[Records drawn from a dataset]
· · · · · · ·
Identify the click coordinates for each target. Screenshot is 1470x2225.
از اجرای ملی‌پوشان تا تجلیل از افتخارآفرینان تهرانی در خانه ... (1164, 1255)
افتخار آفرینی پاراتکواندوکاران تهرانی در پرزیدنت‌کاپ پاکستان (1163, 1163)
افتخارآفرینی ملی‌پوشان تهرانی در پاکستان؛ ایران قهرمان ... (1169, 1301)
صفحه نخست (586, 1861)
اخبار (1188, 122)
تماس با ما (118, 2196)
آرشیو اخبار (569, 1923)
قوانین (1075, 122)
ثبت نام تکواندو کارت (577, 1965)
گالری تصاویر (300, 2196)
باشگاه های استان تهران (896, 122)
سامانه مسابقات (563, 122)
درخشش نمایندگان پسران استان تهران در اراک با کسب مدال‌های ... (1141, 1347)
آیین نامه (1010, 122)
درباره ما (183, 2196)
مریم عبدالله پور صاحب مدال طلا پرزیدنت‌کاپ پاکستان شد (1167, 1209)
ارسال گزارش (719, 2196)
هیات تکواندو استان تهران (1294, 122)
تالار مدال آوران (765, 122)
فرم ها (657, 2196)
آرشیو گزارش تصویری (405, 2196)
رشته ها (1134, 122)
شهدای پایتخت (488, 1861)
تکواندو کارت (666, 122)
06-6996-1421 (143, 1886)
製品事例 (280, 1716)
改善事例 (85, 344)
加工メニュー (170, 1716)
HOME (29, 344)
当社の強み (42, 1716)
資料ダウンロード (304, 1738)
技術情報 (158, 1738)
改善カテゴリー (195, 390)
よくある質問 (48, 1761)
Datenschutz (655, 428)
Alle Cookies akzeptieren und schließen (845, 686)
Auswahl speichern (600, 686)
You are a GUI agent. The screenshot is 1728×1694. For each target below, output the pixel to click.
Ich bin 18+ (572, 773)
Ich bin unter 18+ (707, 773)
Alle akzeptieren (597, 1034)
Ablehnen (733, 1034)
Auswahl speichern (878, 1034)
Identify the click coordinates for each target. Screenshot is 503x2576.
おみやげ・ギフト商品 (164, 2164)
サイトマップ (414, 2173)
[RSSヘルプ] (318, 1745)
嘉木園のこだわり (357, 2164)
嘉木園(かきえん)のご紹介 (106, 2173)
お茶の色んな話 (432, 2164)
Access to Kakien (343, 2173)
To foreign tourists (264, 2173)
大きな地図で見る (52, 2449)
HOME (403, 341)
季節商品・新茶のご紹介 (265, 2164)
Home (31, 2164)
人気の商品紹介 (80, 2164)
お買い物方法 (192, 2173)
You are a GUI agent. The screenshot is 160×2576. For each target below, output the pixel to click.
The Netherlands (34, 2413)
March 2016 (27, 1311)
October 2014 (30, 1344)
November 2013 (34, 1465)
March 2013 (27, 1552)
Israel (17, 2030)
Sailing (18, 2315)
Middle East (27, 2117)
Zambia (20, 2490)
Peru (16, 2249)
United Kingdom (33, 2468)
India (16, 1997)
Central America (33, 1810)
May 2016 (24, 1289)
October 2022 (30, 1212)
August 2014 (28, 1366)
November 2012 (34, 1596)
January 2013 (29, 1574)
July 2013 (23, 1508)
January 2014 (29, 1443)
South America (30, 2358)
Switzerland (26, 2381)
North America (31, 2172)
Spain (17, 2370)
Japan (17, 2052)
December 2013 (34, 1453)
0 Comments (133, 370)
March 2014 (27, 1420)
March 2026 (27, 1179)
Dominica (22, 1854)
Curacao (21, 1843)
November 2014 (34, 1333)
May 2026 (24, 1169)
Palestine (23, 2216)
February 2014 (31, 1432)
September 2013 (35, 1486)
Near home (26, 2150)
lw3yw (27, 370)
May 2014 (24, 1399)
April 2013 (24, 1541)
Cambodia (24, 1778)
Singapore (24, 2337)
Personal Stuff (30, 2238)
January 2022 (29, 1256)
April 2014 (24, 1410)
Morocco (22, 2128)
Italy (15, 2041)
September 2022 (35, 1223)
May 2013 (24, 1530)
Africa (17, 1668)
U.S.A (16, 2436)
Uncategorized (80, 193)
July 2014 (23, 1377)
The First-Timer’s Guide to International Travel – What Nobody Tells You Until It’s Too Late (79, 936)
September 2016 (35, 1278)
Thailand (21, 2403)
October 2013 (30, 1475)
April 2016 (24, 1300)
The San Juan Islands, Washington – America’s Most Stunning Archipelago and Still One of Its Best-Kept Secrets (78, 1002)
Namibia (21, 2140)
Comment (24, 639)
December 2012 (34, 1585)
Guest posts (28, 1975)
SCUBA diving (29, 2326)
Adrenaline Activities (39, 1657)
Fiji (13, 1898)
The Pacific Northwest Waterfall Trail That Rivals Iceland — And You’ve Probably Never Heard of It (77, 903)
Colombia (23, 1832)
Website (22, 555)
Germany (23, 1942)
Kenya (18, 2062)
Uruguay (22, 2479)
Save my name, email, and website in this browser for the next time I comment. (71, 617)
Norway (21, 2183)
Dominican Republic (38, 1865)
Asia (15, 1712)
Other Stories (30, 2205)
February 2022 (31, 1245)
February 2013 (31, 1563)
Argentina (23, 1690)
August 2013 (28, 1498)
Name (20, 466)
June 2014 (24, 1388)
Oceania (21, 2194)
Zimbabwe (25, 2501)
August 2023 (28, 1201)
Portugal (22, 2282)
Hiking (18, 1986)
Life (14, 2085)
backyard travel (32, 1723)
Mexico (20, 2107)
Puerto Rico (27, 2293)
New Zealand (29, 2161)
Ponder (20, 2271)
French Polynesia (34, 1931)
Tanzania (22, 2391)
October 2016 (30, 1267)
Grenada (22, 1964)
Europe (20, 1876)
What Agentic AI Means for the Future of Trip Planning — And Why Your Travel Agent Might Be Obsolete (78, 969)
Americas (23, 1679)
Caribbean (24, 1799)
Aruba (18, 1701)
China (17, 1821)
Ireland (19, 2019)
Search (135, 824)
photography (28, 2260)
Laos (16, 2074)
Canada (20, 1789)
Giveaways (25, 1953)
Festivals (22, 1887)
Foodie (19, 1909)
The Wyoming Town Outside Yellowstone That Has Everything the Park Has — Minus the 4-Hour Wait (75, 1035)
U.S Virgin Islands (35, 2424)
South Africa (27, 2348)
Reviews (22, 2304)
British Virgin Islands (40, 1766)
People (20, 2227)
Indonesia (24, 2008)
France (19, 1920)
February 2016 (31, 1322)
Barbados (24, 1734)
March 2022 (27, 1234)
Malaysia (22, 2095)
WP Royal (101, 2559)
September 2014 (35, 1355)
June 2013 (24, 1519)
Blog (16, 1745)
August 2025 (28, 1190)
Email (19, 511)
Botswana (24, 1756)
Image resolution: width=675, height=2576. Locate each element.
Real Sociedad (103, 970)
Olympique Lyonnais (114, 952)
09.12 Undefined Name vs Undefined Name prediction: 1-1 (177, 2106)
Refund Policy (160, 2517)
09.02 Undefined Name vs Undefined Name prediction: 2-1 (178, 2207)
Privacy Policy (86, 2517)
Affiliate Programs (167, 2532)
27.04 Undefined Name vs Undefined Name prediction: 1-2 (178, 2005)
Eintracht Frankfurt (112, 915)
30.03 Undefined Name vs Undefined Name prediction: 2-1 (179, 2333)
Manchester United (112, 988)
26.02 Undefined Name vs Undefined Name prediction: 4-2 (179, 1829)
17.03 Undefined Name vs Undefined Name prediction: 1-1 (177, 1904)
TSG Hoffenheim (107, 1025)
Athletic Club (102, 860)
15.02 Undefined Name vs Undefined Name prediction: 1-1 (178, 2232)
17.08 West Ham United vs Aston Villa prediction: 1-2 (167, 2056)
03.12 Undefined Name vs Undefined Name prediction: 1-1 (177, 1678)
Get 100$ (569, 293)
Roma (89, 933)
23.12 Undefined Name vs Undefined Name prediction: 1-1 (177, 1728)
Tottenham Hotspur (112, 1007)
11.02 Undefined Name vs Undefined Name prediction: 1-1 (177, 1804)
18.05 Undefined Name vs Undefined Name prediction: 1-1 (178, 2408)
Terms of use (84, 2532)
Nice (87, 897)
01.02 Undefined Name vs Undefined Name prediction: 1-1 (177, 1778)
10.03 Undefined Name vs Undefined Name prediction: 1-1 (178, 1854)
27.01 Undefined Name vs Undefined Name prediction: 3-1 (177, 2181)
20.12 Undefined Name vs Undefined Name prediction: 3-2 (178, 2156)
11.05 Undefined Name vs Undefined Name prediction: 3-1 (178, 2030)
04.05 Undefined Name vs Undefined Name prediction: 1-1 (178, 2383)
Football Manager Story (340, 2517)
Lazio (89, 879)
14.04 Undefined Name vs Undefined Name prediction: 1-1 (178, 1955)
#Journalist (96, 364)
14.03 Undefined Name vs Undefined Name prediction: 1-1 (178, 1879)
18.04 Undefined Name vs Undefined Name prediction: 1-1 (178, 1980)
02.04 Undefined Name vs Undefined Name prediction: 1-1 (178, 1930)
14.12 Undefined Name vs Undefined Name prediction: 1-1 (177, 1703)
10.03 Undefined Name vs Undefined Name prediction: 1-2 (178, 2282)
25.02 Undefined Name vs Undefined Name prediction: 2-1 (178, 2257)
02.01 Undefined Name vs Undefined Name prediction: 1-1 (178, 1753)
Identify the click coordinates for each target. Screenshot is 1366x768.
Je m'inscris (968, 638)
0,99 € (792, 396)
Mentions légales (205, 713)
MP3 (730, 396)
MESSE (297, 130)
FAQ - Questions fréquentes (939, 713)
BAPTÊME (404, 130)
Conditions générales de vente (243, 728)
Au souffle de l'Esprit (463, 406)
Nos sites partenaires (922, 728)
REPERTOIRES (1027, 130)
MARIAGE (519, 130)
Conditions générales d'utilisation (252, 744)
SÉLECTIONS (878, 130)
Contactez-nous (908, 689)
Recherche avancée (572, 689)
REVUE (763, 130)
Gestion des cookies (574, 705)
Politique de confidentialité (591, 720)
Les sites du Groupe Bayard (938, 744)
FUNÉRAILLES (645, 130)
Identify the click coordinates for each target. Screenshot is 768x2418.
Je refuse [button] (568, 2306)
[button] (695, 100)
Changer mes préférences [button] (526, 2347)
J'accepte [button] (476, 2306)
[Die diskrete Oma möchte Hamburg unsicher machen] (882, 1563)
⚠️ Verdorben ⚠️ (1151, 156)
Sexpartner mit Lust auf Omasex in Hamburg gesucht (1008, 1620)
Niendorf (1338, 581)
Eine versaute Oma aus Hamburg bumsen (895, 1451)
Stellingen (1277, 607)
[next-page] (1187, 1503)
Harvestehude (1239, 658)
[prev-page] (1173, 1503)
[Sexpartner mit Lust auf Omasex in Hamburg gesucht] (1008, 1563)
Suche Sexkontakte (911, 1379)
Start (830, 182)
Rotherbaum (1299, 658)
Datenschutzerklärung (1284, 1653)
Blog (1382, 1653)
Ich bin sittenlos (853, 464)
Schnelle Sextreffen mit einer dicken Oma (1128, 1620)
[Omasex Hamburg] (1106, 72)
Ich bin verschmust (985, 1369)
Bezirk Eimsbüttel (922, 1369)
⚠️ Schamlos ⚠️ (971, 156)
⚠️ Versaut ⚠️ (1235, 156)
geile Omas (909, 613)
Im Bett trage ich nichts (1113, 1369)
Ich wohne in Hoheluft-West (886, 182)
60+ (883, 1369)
· · · · · · ·
TASK PROMPT: Copy range, inclusive: the line holding "Peru (16, 2249)" to the line holding "October 2016 (30, 1267)". Reproduce exactly those lines of the records above and no others.

THE COMPLETED TASK:
Peru (16, 2249)
United Kingdom (33, 2468)
India (16, 1997)
Central America (33, 1810)
May 2016 (24, 1289)
October 2022 (30, 1212)
August 2014 (28, 1366)
November 2012 (34, 1596)
January 2013 (29, 1574)
July 2013 (23, 1508)
January 2014 (29, 1443)
South America (30, 2358)
Switzerland (26, 2381)
North America (31, 2172)
Spain (17, 2370)
Japan (17, 2052)
December 2013 (34, 1453)
0 Comments (133, 370)
March 2014 (27, 1420)
March 2026 (27, 1179)
Dominica (22, 1854)
Curacao (21, 1843)
November 2014 (34, 1333)
May 2026 (24, 1169)
Palestine (23, 2216)
February 2014 (31, 1432)
September 2013 (35, 1486)
Near home (26, 2150)
lw3yw (27, 370)
May 2014 (24, 1399)
April 2013 (24, 1541)
Cambodia (24, 1778)
Singapore (24, 2337)
Personal Stuff (30, 2238)
January 2022 (29, 1256)
April 2014 (24, 1410)
Morocco (22, 2128)
Italy (15, 2041)
September 2022 (35, 1223)
May 2013 (24, 1530)
Africa (17, 1668)
U.S.A (16, 2436)
Uncategorized (80, 193)
July 2014 (23, 1377)
The First-Timer’s Guide to International Travel – What Nobody Tells You Until It’s Too Late (79, 936)
September 2016 (35, 1278)
Thailand (21, 2403)
October 2013 (30, 1475)
April 2016 (24, 1300)
The San Juan Islands, Washington – America’s Most Stunning Archipelago and Still One of Its Best-Kept Secrets (78, 1002)
Namibia (21, 2140)
Comment (24, 639)
December 2012 (34, 1585)
Guest posts (28, 1975)
SCUBA diving (29, 2326)
Adrenaline Activities (39, 1657)
Fiji (13, 1898)
The Pacific Northwest Waterfall Trail That Rivals Iceland — And You’ve Probably Never Heard of It (77, 903)
Colombia (23, 1832)
Website (22, 555)
Germany (23, 1942)
Kenya (18, 2062)
Uruguay (22, 2479)
Save my name, email, and website in this browser for the next time I comment. (71, 617)
Norway (21, 2183)
Dominican Republic (38, 1865)
Asia (15, 1712)
Other Stories (30, 2205)
February 2022 (31, 1245)
February 2013 (31, 1563)
Argentina (23, 1690)
August 2013 (28, 1498)
Name (20, 466)
June 2014 (24, 1388)
Oceania (21, 2194)
Zimbabwe (25, 2501)
August 2023 (28, 1201)
Portugal (22, 2282)
Hiking (18, 1986)
Life (14, 2085)
backyard travel (32, 1723)
Mexico (20, 2107)
Puerto Rico (27, 2293)
New Zealand (29, 2161)
Ponder (20, 2271)
French Polynesia (34, 1931)
Tanzania (22, 2391)
October 2016 (30, 1267)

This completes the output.